▸ **Instructions to follow**
When a line contains the string "Michigan", it counts once; give the total of such lines in the entries below and nothing else.

▸ **Source data**

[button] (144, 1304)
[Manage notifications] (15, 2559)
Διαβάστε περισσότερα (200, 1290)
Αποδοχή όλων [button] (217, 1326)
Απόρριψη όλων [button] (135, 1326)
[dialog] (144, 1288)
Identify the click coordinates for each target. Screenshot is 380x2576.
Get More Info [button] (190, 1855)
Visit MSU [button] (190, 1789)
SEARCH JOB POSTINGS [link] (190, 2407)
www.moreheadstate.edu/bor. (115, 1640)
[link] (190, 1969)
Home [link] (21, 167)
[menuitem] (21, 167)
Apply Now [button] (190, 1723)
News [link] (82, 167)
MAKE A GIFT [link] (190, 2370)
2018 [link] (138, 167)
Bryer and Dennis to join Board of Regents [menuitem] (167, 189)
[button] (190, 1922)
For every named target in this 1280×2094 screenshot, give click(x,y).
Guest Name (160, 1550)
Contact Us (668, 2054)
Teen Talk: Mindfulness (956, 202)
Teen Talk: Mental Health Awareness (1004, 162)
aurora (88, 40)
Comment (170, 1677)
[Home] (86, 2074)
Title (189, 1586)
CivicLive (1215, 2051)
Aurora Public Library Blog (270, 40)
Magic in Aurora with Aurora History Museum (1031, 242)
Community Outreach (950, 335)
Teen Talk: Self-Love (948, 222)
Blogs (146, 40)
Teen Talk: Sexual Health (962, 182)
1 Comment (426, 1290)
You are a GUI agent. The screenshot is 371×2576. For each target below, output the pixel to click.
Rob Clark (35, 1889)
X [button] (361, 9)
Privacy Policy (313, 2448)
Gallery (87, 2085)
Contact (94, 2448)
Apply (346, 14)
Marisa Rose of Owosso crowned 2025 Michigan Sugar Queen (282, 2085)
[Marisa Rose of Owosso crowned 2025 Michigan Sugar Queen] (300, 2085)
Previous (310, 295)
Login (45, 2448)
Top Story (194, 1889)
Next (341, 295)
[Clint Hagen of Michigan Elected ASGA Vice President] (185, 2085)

▸ **Completed task**
3